Fig. 5. GQ-unfolding activity of DDX3X.

a Schematic representation of the fluorescence-based NRAS GQ-unfolding assay. b Fluorescence emission spectra of FAM/BHQ1-labeled NRAS GQ recorded without (solid black line) and with (dotted magenta line) 400 nM complementary RNA after 20 min of incubation. The peak intensities are indicated by horizontal solid lines. c Native gel analyses of FAM/BHQ1-labeled NRAS GQ with and without the complementary RNA. The band of the Xylene Cyanol FF (XC) was included on the left as a standard. The analyses were independently repeated three times with consistent results. d Fluorescence emission spectra of FAM/BHQ1-labeled NRAS GQ recorded without (solid black line) and with (dotted magenta line) the MBP-FL (left), MBP-Core-C (middle), and N-IDR (right) proteins. The y-axis is labeled in arbitrary units (a.u.). The intensity ratios of the maximum fluorescence intensities of FAM/BHQ1-labeled NRAS GQ at each protein concentration are plotted below. Error bars represent the standard deviation of three (for MBP-Core-C and N-IDR) or four (for MBP-FL) independent measurements, with center indicating mean values. e Overlay of the spectra of [Metε-¹³C¹H₃]-labeled E348Q DDX3X Core measured without (gray) and with 4 equimolar poly-U₁₀ ssRNA (pink). f Overlay of the spectra measured without (gray) and with 6 equimolar NRAS GQ (purple). g Overlay of the spectra measured with 6 equimolar NRAS GQ (purple, multiple contours) and with 4 equimolar poly-U₁₀ ssRNA (pink, single contour). Schematic cartoons describing the interactions are shown below the spectra (PDB 5E7M and 2DB3)^,. In panels (e) and (f), the projections of the dotted region are shown in the inset. Free (F) and bound (B) signals are indicated for representative residues. All NMR measurements were performed at 35 °C and 1 GHz, with a protein concentration of 50 μM. Source data are provided as a Source Data file.

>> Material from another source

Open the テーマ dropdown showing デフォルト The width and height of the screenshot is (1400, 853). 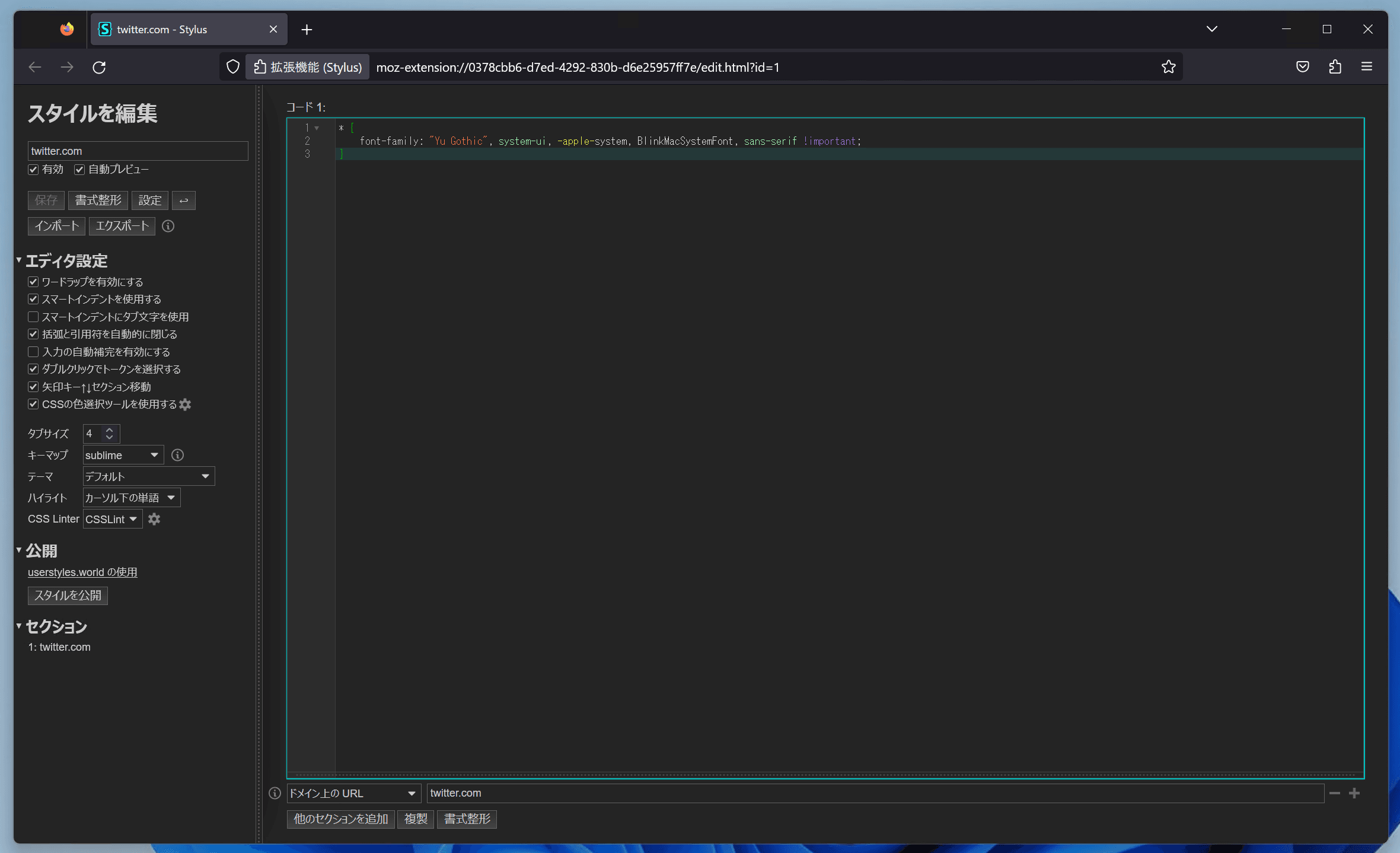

Fig. 6. GQ propensity of DDX3X’s targets.

a Violin plots comparing the distributions of the predicted GQ fractions (top) and maximum GQ propensity scores (bottom) between DDX3X’s targets (TE-down; 208 transcripts) and non-targets (otherwise; 8783 transcripts). Three regions, 5′-UTR (left), protein coding (center), and 3′-UTR (right), were analyzed separately. The horizontal bars in the violin plots indicate the median values, while the top and bottom error bars represent the maximum and minimum values, respectively. Statistical significance between the two groups was evaluated using the two-sided Mann-Whitney U test (***: p < 0.001). All relevant data and exact p values are included in the Source Data file. b Cartoon representations of the interaction between an mRNA transcript containing the GQ structure and DDX3X.